What types of commercial real estate can be financed with a non-recourse loan?
Non-recourse financing is typically available for Class A office or multifamily properties in major MSAs (i.e., New York or Los Angeles). Property income — both past and present — is also a determining factor, as well as the requested amount of leverage. In general, non-recourse loans typically have a higher interest rate than their recourse counterparts.
Non-recourse commercial mortgage loans are also generally only available to borrowers that are very strong financially. In these cases, a default is significantly less likely because the borrower has the financial means to make sure that the property’s income is used for the property. Commercial mortgage lenders will also require a very experienced borrower for making a non-recourse loan.
What are the requirements for obtaining a non-recourse loan?
In order to qualify for a non-recourse loan, commercial lenders often have strict eligibility requirements. Most non-recourse programs can only be utilized for the financing of certain property types and classes. For example, a borrower might find it much easier to secure non-recourse financing for a class A office or multifamily property in a major MSA (i.e. New York or Los Angeles), while a class B retail property in a small market is likely to not qualify for non-recourse lending. The income that a commercial property produces (both past and present) is also a determining factor. Additionally, lenders tend to analyze the requested amount of leverage.

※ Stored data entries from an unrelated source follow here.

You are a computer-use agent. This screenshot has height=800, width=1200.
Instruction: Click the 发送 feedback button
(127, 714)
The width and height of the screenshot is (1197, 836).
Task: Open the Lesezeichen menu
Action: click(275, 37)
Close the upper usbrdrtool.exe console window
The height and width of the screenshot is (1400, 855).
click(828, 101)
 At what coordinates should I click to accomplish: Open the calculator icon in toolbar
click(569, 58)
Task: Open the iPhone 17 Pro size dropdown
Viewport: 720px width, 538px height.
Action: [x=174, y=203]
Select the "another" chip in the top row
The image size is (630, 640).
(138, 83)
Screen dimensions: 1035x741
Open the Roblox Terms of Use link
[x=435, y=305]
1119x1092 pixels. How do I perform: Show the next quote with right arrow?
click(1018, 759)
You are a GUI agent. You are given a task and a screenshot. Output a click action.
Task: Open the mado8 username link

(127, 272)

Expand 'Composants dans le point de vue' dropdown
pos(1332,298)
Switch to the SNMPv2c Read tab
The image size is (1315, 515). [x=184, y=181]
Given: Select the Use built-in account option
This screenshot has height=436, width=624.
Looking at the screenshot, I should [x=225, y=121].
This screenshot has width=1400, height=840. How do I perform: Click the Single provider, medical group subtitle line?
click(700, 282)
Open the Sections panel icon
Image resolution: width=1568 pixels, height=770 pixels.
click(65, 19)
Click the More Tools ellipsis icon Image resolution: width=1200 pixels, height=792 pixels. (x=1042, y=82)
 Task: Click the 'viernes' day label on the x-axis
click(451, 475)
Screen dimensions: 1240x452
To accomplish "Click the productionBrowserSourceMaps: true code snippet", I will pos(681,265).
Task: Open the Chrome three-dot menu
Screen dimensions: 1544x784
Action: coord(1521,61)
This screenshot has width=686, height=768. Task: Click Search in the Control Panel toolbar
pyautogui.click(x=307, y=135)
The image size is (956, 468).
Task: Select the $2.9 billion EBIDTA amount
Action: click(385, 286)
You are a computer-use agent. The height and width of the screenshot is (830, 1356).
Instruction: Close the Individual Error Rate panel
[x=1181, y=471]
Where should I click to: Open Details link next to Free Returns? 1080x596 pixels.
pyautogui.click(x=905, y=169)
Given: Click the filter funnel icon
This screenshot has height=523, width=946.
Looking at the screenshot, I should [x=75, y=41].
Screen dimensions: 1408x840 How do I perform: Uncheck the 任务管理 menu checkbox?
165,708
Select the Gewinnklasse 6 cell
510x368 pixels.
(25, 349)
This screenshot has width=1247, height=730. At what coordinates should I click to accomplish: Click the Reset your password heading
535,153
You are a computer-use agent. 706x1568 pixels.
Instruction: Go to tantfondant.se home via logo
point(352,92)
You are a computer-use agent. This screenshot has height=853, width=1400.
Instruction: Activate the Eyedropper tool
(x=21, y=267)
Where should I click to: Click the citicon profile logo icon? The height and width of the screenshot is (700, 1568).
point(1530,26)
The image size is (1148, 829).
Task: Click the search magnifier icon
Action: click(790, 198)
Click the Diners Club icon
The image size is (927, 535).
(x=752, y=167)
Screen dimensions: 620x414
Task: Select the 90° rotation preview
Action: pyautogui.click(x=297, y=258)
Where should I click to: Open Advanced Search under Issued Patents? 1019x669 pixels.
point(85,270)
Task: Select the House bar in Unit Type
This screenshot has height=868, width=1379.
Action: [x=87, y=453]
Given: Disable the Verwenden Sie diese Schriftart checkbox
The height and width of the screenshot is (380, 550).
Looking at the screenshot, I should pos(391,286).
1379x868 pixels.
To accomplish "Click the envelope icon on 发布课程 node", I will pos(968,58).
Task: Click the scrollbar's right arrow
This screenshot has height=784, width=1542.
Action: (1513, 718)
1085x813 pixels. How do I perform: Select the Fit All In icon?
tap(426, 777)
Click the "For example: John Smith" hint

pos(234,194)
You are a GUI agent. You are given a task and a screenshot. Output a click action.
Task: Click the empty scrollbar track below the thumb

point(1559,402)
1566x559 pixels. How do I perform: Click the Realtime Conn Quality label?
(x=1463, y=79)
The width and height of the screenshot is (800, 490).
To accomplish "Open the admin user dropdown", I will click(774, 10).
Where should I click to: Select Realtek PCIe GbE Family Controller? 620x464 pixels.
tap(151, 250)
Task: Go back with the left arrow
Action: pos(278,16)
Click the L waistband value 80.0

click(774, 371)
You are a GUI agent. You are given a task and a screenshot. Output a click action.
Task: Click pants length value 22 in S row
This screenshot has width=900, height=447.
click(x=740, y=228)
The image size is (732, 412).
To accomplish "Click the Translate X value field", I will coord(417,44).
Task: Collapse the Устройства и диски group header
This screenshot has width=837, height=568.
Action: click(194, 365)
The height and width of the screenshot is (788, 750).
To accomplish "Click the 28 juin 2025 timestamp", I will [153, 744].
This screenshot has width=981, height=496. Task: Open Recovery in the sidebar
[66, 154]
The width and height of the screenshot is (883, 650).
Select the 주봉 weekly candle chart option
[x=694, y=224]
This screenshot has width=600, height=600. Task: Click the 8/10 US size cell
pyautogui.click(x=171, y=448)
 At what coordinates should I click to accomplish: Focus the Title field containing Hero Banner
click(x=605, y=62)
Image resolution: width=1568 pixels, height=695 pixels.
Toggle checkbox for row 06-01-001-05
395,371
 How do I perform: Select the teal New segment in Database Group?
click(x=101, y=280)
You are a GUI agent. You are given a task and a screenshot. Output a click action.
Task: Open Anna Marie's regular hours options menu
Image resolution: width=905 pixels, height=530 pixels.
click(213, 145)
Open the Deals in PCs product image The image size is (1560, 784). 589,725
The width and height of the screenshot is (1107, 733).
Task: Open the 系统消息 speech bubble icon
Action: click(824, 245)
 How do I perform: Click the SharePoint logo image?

Non-recourse commercial mortgage loans tend to have higher interest rates than their recourse counterparts, and are also generally only available to borrowers that have a very strong financial profile. Lenders can be pretty strict about this, the thought process being that a default is significantly less likely in this scenario because the borrower has the financial means to make sure that the property’s income is reinvested into the property. Aside from strong finances, commercial mortgage lenders also require a very experienced borrower with ample "skin in the game" for non-recourse financing.